Geselecteerd fragment =
◆ ◆ ◆ ◆ ◆ ◆ ◆

2-1158/6

2-1158/6

Belgische Senaat

ZITTING 2002-2003

23 OKTOBER 2002


Wetsvoorstel houdende regeling van economische en individuele activiteiten met wapens


AMENDEMENTEN


Nr. 111 VAN DE REGERING

Art. 3

In § 1, 7º, van dit artikel de woorden « de aanvalskracht wordt verhoogd » vervangen door de woorden « hun technische eigenschappen niet meer overeenstemmen met die van het model zoals omschreven in de vergunning tot het voorhanden hebben ervan ».

Verantwoording

Deze tegelijk preciezere en ruimere omschrijving geeft duidelijker de bedoeling weer van de bepaling, die nog was opgesteld in de bewoordingen van de wet van 1933.

Nr. 112 VAN DE REGERING

Art. 3

Paragraaf 1, 10º, van dit artikel vervangen als volgt :

« 10º vuurwapens uitgerust met de volgende onderdelen en hulpstukken, evenals de volgende onderdelen en hulpstukken afzonderlijk :

­ geluiddempers;

­ laders met een grotere capaciteit dan de normale voor een bepaald model vuurwapen;

­ richtapparatuur voor vuurwapens, die een straal projecteert op het doel;

­ mechanismen die toelaten een vuurwapen om te vormen tot een automatisch vuurwapen. »

Verantwoording

Uit de besprekingen is gebleken dat er duidelijk moet worden gesteld dat geluiddempers in alle gevallen verboden zijn. Bovendien is het wenselijk de opsomming te vervolledigen met andere onderdelen en hulpstukken die hetzij nu reeds verboden zijn (de richtapparatuur), hetzij een nieuwe bedreiging vormen (de « high capacity-laders »), hetzij het verbod op automatische wapens kunnen ondergraven.

Nr. 113 VAN DE REGERING

Art. 27

Paragraaf 3 van dit artikel vervangen als volgt :

« § 3. De wapens bedoeld in artikel 3, § 1, 3º, mogen worden vervaardigd, hersteld, verkocht, ingevoerd en vervoerd door erkende wapenfabrikanten die licentiehouder zijn van de betrokken wapens, met uitsluiting van de tussenpersonen.

◆ ◆ ◆ ◆ ◆ ◆ ◆

Doel A = Leg aan de hand van het fragment over het wapenwetsvoorstel uit waarom amendement nr. 112 de opsomming in artikel 3, § 1, 10º, aanvult met andere onderdelen en hulpstukken dan geluiddempers. Gebruik één tot drie zinnen.
Doel B = Zet het fragment over het wapenwetsvoorstel voort na de laatste zin die ervan wordt weergegeven.
De records staan los van het fragment over het wapenwetsvoorstel.

Aangeleverde gegevens =
◆ ◆ ◆ ◆ ◆ ◆ ◆

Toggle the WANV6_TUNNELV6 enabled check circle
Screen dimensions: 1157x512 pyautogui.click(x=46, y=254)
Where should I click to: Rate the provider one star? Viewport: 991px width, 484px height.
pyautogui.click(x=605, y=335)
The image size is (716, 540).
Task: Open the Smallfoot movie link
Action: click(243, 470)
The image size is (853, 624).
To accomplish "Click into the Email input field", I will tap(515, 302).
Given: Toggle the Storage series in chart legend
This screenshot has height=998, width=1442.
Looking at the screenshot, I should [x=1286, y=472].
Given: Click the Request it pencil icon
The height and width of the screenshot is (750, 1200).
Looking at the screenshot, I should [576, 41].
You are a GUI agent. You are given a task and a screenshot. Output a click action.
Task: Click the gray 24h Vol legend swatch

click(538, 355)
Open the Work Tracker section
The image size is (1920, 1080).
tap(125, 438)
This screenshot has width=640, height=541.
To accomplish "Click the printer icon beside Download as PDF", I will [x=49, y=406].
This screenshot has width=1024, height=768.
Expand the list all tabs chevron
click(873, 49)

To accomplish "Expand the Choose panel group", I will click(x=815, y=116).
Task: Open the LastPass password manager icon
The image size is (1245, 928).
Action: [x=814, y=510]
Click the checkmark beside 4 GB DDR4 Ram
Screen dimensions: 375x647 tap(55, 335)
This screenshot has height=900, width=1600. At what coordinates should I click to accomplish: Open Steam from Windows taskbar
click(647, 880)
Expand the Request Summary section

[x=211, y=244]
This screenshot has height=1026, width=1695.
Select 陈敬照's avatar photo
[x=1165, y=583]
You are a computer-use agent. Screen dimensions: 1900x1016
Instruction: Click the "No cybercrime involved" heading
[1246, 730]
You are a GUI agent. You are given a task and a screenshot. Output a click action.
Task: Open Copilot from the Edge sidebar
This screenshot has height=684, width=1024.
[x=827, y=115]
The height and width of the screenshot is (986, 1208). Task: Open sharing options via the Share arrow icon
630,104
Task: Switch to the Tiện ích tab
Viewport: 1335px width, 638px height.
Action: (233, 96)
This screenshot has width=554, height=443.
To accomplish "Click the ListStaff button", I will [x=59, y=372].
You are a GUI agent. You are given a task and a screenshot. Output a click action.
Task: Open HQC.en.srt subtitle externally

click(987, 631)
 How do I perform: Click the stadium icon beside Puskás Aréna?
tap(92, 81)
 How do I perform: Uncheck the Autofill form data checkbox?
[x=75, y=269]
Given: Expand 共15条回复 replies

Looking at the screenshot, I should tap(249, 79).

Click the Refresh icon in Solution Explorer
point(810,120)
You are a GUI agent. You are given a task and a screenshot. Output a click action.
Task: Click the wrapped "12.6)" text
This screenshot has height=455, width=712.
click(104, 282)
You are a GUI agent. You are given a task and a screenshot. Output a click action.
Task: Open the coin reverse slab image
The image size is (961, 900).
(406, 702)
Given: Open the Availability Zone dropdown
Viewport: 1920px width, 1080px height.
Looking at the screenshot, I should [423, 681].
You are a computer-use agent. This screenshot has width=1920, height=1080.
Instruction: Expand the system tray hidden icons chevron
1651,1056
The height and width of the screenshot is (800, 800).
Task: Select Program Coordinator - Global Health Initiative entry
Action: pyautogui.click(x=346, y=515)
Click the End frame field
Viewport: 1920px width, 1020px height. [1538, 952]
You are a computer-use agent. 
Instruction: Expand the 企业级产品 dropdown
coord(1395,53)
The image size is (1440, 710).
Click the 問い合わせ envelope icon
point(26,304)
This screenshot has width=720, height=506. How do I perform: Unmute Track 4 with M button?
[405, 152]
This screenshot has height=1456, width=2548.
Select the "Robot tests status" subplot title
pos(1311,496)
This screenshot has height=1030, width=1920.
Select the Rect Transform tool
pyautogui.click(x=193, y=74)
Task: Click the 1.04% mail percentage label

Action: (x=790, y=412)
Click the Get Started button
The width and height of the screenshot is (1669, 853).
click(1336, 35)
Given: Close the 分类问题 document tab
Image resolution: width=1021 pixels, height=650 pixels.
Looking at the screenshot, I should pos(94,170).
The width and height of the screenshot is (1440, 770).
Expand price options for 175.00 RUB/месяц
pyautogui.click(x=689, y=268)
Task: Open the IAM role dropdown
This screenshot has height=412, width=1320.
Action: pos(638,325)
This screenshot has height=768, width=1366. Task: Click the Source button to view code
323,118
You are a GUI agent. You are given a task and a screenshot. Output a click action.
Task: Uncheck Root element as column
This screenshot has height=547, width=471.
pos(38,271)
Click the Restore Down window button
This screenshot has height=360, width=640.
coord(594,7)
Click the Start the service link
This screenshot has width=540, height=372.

◆ ◆ ◆ ◆ ◆ ◆ ◆

Schriftelijk antwoord A = Volgens de verantwoording is het wenselijk de opsomming te vervolledigen met onderdelen en hulpstukken die ofwel nu reeds verboden zijn, zoals de richtapparatuur, ofwel een nieuwe bedreiging vormen, zoals de « high capacity-laders ». Daarnaast gaat het om onderdelen en hulpstukken die het verbod op automatische wapens kunnen ondergraven.

Schriftelijk antwoord B =
Erkende verzamelaars en musea mogen ze aankopen, invoeren en voorhanden hebben op voorwaarde dat ze definitief geneutraliseerd zijn. Automatische vuurwapens mogen evenwel in originele staat worden aangekocht, ingevoerd en voorhanden gehouden door erkende verzamelaars en musea, die er de slagpin moeten uit verwijderen en ze bewaren op de wijze bepaald door de Koning. »

Verantwoording

Het eerste lid betreft een verbetering van de tekst om te vermijden dat de producenten van militaire wapens deze niet meer zouden kunnen vervaardigen en uitvoeren. De uitzondering wordt strikt beperkt tot de eigenlijke fabrikanten omdat reeds is bewezen dat het circuit van tussenpersonen in deze handel leidt tot ondoorzichtige transacties en risico van illegale trafieken.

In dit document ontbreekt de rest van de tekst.